- Born: Lenore Hyams June 1, 1942 (age 83) New York City, New York, U.S.
- Genres: Jazz
- Occupation(s): Musician, composer, educator
- Instrument: Piano
- Website: www.lenoreraphael.com

= Lenore Raphael =

Lenore Raphael (born Lenore Hyams; June 1, 1942) is an American jazz pianist and educator influenced by Oscar Peterson, Bill Evans, and George Shearing.

==Early life==
Raphael was born in New York City. She studied classical music at the High School of Music & Art in Manhattan, going on to New York University, where she received a Bachelor of Arts degree in music. As a teenage prodigy, she performed in a classical concert at Carnegie Hall. She gave up a career as a music teacher and switched to playing jazz professionally after hearing Oscar Peterson in concert. She studied jazz piano under Barry Harris and Mike Longo.

==Later life and career==
Raphael has performed with Lionel Hampton, Ken Peplowski, Illinois Jacquet and Clark Terry .

A composer as well as performer, her tribute tune to Oscar Peterson following his death ("Blues for OP") premièred at a memorial concert for Peterson at the International Association for Jazz Convention in Toronto, Ontario. Her compositions also include the jazz standard "Johnny Jazz".

Raphael usually records with bassist Hilliard Greene and drummer Rudy Lawless.

Raphael has taught piano throughout her career, and with the assistance of a string of long-established jazz musicians put together a program for elementary school students to teach them the history of jazz. She and vocalist Janet Lawson created the videotaped lessons, and had guest input from the likes of Clark Terry, Arnie Lawrence and Ray and Billy Drummond. The series has become a model for teaching young students the fundamentals of jazz in the curriculum of many schools. Committed to spreading the jazz message to children, Raphael has co-created with Marcia Hillman a book-and-tape series called Scat Cat's Adventures in Jazzland. Raphael has also published a jazz theory book for senior students.

An authorised and accredited Steinway Artist, Raphael has her own radio show that features guest artists chatting and performing with her on each hour-long program. Her guests have included Jon Hendricks, Warren Vache, Harry Allen, Gene Bertoncini, Joel Frahm and Marlene VerPlanck.

Her most popular CDs include The Whole Truth, Reflections, Wingin' It, A Beautiful Friendship and Class Act.

### Problems to work on
a - Please copy everything in the Lenore Raphael article from "A composer as" down to "drummer Rudy Lawless.", word for word.
b - Answer these questions from the Lenore Raphael article, one line each:
(i) At which university did she earn her Bachelor of Arts degree in music?
(ii) Who is the bassist she usually records with?
(iii) With whom did she co-create Scat Cat's Adventures in Jazzland?
c - Name every CD that the Lenore Raphael article lists among her most popular.

### Source material
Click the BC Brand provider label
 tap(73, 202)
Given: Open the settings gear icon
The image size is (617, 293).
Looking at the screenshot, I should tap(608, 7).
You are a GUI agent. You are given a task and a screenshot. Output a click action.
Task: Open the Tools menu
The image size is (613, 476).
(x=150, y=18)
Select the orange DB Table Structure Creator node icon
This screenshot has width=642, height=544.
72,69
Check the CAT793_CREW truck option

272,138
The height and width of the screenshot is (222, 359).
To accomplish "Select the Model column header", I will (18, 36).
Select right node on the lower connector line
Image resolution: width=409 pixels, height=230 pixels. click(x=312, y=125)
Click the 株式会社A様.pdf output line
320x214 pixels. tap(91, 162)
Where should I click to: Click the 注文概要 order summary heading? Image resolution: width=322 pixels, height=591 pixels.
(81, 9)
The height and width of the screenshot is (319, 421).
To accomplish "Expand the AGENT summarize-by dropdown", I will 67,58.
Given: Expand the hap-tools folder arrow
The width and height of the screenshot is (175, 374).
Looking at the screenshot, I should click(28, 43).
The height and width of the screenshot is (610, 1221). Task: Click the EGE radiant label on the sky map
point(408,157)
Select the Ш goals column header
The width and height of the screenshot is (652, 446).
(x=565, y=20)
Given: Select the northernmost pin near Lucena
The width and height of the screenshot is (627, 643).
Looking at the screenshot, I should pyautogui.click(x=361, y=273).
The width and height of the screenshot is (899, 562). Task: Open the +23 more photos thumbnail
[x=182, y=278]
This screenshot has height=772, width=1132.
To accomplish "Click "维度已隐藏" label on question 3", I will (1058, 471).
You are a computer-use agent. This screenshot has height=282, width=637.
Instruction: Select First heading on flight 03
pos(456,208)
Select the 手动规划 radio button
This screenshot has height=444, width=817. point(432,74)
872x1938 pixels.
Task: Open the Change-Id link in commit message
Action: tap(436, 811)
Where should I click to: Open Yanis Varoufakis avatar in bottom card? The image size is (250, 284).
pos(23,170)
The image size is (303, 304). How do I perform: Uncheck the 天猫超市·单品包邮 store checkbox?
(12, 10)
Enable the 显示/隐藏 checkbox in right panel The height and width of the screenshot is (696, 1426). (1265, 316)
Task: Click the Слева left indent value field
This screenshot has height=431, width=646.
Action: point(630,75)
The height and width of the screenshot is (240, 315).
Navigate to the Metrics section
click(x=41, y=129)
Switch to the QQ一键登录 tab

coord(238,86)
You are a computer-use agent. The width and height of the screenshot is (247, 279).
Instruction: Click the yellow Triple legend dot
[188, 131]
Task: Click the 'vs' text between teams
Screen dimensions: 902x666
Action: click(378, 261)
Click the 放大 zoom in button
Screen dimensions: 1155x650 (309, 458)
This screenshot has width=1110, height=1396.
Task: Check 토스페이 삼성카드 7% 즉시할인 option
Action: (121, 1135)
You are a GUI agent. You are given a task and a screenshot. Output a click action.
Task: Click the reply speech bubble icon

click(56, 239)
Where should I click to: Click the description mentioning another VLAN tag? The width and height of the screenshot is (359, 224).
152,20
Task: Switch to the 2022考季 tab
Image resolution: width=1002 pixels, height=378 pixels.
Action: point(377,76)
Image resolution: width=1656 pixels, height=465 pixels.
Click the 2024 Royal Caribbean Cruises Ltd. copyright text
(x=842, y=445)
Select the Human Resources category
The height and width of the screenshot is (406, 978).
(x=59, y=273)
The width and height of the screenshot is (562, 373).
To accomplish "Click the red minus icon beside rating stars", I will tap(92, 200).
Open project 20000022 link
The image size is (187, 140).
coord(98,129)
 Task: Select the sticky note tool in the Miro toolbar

### Solutions for each task
a -
A composer as well as performer, her tribute tune to Oscar Peterson following his death ("Blues for OP") premièred at a memorial concert for Peterson at the International Association for Jazz Convention in Toronto, Ontario. Her compositions also include the jazz standard "Johnny Jazz".

Raphael usually records with bassist Hilliard Greene and drummer Rudy Lawless.

b -
(i) New York University
(ii) Hilliard Greene
(iii) Marcia Hillman

c - The Whole Truth, Reflections, Wingin' It, A Beautiful Friendship, Class Act